Immigration and Worksite Enforcement, Sanctions, Trade Embargo, and Export Controls

The Export/Immigration Dilemma: Don’t Let OSC Catch Your HR Department Unawares

On March 31, 2016, the U.S. Department of Justice’s Office of Special Counsel for Immigration-Related Unfair Employment Practices (OSC) issued a carefully worded technical assistance letter addressing the complex interplay between U.S. immigration and export control laws in the context of hiring and applicant screening. Although it provides limited new guidance, OSC’s letter is a reminder of the pitfalls companies of all sizes face in trying to navigate the overlapping requirements of these laws.

The letter and previous OSC guidance documents it cites highlight several fundamental questions and points of tension that companies often fail to recognize as raising legal and compliance risks in connection with hiring processes, including:

  • When can a company worried about its export control obligations ask about citizenship, immigration status or national origin during the application and new-hire process?
  • What can a company ask?
  • What kind of documentation can a company require to demonstrate citizenship, immigration status or national origin?
  • Is a company permitted to prescreen or otherwise not hire candidates if the company would be required to obtain an export license or other authorization in order for candidates to do the job for which they are applying?

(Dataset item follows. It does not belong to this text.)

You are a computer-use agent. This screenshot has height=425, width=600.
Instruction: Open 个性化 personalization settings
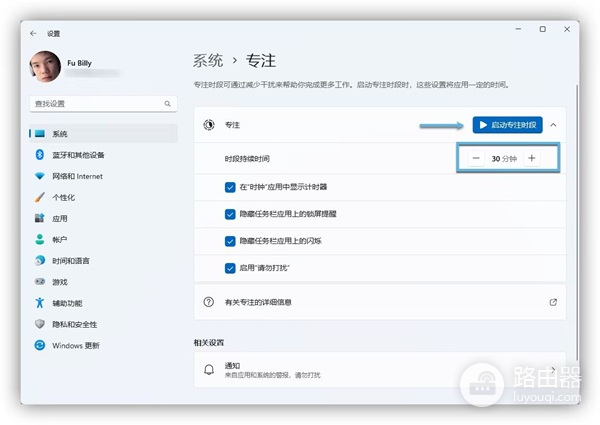click(x=66, y=197)
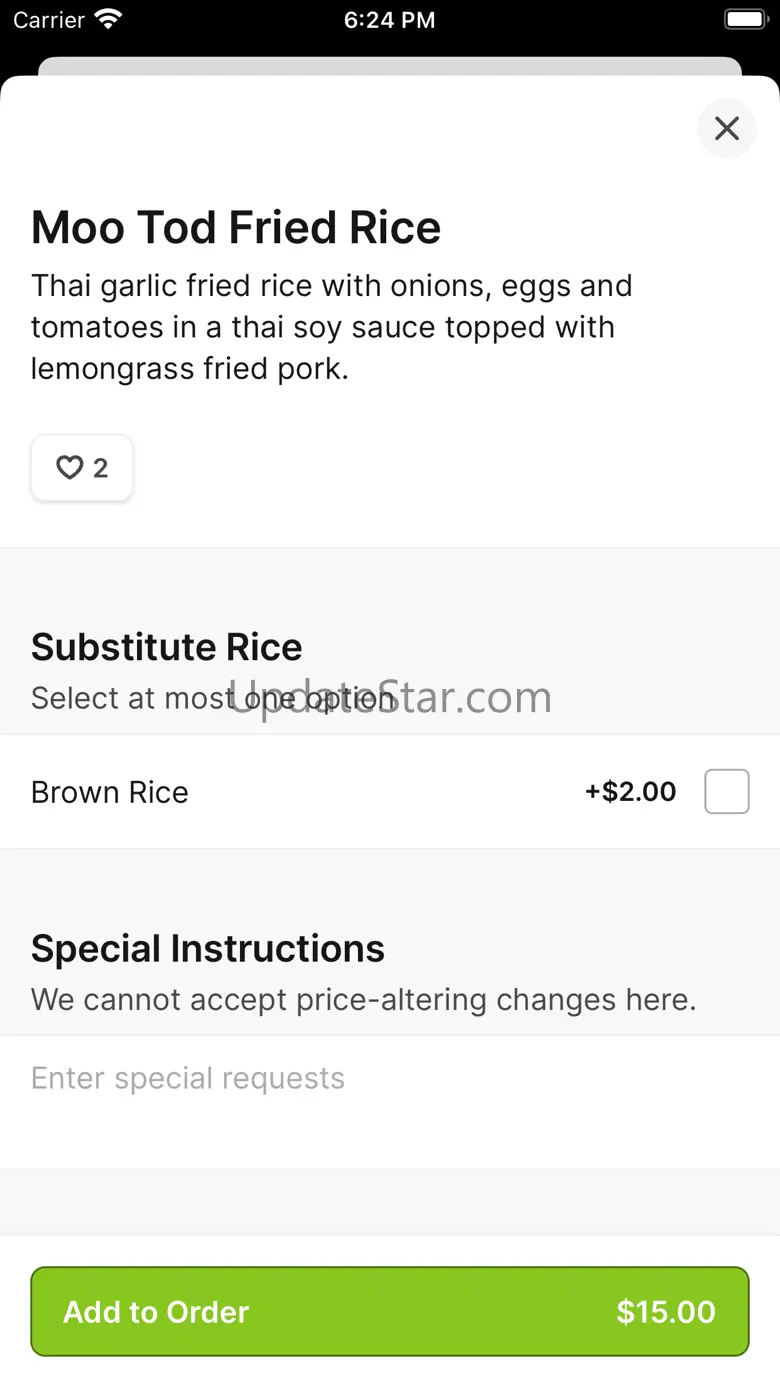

OSC’s letter does not upend the core concepts that companies are not obligated to sponsor non-U.S. persons for work-authorized immigration status or for export licenses, and can therefore refuse to hire such persons on that basis without violating anti-discrimination laws. However, it does indicate that DOJ and other government agencies will examine such situations closely, and will scrutinize any even arguably improper conduct. As a result, the letter is an important reminder that employers should implement and periodically revisit thoughtful, carefully crafted plans and structures for dealing with their screening and hiring of non-U.S. persons in order to avoid inadvertent violations and anticipate close government review.

The Regulatory Landscape – Immigration and Export Control Overlap

OSC’s guidance sits at the intersection of several legal regimes and hiring processes. First, the anti-discrimination provision of the Immigration and Nationality Act (INA, codified at 8 U.S.C. § 1324b) − which is enforced by OSC − prohibits, among other things: (1) national origin, citizenship or immigration status discrimination in hiring, firing, or recruiting or referral for a fee, and (2) unfair documentary practices (commonly known as “document abuse”) during employment eligibility verification via either the Form I-9 or E-Verify process. The risk of violation can arise whenever questions about citizenship, immigration status or national origin are raised during new-hire processes.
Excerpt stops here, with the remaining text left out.